■ Task goal ■
In the entries below, find the line with "Sport (13, 484)" and the line with "[Nous envoyer un email] (132, 1746)". Print those two and everything between them exactly, and nothing else.

■ Source records ■
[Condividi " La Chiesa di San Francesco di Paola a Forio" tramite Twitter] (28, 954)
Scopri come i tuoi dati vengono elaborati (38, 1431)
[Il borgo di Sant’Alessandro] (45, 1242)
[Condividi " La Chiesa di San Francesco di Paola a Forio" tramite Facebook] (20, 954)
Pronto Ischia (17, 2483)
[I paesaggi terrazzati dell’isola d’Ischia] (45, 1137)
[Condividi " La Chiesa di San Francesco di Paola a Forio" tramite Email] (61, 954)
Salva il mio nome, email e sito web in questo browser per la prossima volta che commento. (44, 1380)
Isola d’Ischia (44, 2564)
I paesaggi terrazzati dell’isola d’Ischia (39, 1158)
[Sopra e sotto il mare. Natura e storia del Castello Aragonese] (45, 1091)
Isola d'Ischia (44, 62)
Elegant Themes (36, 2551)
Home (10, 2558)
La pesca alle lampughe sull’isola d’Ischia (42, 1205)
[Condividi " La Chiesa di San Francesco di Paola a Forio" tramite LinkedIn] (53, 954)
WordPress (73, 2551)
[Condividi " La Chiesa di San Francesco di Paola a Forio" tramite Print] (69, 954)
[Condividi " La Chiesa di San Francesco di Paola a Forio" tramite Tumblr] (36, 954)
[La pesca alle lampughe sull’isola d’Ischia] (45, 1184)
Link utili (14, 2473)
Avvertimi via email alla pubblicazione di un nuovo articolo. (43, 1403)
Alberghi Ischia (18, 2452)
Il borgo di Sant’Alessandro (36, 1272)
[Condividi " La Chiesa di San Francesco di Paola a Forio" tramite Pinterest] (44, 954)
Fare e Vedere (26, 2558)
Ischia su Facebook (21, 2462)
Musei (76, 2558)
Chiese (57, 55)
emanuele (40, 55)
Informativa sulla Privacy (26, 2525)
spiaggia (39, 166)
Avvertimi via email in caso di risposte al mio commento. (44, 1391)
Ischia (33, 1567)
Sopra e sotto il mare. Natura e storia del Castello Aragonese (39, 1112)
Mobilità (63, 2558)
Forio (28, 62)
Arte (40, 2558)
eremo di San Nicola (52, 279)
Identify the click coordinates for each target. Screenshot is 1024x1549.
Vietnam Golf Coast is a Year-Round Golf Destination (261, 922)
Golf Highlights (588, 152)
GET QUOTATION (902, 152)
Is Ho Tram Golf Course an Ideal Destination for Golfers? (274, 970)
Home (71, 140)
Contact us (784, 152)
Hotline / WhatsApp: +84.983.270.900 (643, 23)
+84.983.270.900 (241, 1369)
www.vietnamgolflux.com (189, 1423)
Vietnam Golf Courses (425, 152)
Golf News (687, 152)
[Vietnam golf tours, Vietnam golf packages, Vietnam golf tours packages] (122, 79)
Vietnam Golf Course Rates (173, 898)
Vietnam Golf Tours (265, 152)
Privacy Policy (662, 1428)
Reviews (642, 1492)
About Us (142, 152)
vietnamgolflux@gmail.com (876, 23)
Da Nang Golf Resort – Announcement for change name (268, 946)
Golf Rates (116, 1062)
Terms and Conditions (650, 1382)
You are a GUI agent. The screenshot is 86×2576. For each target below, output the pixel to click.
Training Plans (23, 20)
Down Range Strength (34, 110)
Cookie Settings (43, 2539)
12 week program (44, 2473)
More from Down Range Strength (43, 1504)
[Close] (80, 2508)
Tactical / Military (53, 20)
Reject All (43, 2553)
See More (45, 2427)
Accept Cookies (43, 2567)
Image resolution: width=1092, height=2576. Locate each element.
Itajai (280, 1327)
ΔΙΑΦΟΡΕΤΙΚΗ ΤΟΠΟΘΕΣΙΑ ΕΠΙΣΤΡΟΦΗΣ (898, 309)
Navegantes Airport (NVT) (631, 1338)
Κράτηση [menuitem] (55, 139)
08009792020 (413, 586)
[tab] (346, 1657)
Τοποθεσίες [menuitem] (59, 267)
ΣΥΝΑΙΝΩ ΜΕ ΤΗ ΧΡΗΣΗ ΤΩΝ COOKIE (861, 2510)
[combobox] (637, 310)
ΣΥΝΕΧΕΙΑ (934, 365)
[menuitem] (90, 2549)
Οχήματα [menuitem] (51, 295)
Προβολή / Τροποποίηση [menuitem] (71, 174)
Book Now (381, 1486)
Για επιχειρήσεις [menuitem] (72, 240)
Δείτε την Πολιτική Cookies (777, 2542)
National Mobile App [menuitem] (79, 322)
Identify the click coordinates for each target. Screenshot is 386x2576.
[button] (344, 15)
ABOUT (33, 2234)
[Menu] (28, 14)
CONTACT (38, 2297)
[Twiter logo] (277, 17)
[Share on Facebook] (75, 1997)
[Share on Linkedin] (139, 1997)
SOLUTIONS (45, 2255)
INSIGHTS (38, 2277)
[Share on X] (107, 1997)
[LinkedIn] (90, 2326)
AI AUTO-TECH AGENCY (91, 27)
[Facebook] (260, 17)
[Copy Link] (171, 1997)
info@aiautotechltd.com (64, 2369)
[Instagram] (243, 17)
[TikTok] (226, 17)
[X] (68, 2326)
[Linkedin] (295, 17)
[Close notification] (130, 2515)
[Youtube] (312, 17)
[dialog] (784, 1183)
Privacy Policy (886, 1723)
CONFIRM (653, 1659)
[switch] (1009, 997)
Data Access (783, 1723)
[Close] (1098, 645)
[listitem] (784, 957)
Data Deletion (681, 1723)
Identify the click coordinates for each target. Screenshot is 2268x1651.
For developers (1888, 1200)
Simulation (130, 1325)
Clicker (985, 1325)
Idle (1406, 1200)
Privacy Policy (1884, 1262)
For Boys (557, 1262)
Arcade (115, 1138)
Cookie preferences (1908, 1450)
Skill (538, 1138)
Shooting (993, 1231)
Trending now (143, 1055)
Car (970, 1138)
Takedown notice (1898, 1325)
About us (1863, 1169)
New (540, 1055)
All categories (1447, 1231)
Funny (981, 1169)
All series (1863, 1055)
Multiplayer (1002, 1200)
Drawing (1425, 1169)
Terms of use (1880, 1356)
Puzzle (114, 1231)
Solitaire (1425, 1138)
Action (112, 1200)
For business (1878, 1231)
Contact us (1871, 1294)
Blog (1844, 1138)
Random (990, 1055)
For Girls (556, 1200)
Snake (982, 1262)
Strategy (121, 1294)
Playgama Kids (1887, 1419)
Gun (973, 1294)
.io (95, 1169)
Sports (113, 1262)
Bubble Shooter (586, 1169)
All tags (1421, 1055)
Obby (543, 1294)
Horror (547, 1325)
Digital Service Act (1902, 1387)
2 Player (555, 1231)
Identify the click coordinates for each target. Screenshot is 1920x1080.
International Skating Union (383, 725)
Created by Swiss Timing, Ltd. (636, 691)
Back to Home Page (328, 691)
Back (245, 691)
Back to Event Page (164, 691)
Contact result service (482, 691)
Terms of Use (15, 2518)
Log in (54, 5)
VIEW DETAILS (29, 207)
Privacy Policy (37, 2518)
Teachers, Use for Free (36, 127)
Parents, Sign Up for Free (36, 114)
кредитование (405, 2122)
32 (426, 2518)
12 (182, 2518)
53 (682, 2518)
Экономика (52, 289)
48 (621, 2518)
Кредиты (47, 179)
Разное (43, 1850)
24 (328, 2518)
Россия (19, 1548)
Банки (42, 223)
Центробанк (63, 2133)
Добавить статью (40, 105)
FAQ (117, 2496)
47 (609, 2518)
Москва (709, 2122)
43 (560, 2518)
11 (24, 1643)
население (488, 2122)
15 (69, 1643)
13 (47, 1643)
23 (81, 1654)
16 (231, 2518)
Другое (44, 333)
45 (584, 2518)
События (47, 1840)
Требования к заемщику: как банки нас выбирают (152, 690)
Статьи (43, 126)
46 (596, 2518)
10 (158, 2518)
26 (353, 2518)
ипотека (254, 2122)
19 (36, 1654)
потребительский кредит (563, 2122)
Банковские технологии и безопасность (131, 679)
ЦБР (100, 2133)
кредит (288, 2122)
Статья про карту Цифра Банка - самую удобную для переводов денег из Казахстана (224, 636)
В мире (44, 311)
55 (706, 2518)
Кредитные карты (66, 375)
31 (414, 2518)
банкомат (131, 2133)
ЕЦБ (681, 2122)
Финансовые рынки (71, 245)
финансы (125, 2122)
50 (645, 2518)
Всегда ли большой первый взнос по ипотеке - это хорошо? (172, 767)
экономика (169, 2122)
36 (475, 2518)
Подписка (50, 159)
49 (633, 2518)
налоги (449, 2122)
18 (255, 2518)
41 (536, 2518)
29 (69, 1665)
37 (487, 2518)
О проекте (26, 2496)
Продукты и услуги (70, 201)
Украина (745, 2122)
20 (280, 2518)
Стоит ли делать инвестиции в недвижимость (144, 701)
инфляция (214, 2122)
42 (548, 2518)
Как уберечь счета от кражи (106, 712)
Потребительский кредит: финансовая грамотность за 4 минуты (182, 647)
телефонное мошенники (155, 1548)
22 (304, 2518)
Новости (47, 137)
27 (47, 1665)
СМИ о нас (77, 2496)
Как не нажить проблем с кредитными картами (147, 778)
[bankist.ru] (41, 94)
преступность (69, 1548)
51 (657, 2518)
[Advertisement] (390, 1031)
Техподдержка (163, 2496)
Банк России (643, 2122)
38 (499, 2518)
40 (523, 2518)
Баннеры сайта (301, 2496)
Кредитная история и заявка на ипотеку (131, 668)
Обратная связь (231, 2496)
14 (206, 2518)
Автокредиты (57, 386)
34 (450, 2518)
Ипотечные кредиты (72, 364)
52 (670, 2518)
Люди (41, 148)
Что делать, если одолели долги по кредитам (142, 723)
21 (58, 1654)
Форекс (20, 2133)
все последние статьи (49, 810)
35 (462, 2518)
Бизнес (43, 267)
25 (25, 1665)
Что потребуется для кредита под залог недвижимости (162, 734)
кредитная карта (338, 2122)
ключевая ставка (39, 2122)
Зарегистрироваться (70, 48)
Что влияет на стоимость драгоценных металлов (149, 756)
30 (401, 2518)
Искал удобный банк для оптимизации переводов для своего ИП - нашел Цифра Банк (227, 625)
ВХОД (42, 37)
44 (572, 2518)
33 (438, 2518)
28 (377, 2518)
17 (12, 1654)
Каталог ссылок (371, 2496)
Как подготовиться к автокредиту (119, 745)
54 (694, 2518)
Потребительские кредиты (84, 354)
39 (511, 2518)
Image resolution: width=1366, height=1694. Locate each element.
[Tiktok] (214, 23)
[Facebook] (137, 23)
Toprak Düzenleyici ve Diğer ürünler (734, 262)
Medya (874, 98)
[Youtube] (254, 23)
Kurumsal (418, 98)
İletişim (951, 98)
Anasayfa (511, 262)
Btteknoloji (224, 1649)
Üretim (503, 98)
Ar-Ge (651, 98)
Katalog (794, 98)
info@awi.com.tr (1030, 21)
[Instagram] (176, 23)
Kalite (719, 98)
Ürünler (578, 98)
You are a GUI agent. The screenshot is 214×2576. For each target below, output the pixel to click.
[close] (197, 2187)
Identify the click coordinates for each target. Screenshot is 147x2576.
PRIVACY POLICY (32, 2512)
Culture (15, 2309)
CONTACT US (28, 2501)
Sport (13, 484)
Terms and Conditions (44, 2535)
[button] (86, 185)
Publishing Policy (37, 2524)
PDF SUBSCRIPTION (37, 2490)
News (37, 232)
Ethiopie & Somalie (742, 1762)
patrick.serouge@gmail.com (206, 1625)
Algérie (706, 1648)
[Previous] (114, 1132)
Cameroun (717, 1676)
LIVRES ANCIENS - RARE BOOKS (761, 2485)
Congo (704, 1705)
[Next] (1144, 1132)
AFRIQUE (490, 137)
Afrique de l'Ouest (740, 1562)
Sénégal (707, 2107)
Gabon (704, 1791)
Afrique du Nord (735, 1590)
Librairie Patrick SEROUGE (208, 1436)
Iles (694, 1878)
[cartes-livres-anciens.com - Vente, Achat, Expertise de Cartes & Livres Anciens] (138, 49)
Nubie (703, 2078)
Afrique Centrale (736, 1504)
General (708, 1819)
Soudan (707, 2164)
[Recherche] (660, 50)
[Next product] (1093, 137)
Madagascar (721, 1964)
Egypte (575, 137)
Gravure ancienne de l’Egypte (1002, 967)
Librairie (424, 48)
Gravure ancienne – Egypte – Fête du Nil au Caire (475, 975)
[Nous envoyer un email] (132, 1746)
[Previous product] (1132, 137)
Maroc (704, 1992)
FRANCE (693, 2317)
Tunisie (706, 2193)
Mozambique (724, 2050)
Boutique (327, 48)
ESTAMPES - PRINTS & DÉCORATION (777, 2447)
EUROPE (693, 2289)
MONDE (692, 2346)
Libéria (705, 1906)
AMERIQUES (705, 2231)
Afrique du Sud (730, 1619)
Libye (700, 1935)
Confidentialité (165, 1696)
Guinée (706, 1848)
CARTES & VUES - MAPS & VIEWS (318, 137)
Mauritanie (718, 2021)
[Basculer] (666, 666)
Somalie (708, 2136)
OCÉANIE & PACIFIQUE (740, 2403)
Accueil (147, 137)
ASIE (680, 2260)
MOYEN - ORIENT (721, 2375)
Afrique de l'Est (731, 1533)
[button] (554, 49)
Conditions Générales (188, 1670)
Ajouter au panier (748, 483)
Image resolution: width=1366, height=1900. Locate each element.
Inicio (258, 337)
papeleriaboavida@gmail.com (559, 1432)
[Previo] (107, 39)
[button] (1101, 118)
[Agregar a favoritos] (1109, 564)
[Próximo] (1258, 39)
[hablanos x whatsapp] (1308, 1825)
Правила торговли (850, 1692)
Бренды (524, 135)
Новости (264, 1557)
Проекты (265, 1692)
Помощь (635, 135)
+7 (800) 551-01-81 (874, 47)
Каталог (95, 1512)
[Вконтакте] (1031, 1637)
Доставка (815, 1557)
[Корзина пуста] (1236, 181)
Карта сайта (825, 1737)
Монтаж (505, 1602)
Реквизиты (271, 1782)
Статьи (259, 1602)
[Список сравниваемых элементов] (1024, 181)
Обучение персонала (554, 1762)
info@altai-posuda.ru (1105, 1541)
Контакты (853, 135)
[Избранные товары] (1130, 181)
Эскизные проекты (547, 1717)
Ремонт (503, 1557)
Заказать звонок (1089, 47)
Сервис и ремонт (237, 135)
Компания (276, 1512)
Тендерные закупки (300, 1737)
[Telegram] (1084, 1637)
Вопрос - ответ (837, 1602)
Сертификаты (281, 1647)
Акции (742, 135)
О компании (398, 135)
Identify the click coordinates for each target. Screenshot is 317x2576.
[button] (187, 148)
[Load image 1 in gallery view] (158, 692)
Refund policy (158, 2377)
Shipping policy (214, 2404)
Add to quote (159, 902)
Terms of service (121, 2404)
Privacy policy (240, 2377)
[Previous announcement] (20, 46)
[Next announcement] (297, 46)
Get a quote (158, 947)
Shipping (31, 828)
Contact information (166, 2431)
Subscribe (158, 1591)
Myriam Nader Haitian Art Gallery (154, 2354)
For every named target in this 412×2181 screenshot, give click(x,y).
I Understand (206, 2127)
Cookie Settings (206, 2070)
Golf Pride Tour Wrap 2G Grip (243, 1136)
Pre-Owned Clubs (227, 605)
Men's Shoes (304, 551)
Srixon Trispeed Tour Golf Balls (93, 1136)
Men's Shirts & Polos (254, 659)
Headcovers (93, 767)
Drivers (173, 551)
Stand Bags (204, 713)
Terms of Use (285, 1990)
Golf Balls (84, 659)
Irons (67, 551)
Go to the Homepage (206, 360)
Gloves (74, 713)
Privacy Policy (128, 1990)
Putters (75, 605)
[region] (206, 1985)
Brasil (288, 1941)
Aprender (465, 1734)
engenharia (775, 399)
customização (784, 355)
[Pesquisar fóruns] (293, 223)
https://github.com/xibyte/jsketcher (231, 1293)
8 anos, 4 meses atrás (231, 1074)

■ Exercise solution ■
Sport (13, 484)
Terms and Conditions (44, 2535)
[button] (86, 185)
Publishing Policy (37, 2524)
PDF SUBSCRIPTION (37, 2490)
News (37, 232)
Ethiopie & Somalie (742, 1762)
patrick.serouge@gmail.com (206, 1625)
Algérie (706, 1648)
[Previous] (114, 1132)
Cameroun (717, 1676)
LIVRES ANCIENS - RARE BOOKS (761, 2485)
Congo (704, 1705)
[Next] (1144, 1132)
AFRIQUE (490, 137)
Afrique de l'Ouest (740, 1562)
Sénégal (707, 2107)
Gabon (704, 1791)
Afrique du Nord (735, 1590)
Librairie Patrick SEROUGE (208, 1436)
Iles (694, 1878)
[cartes-livres-anciens.com - Vente, Achat, Expertise de Cartes & Livres Anciens] (138, 49)
Nubie (703, 2078)
Afrique Centrale (736, 1504)
General (708, 1819)
Soudan (707, 2164)
[Recherche] (660, 50)
[Next product] (1093, 137)
Madagascar (721, 1964)
Egypte (575, 137)
Gravure ancienne de l’Egypte (1002, 967)
Librairie (424, 48)
Gravure ancienne – Egypte – Fête du Nil au Caire (475, 975)
[Nous envoyer un email] (132, 1746)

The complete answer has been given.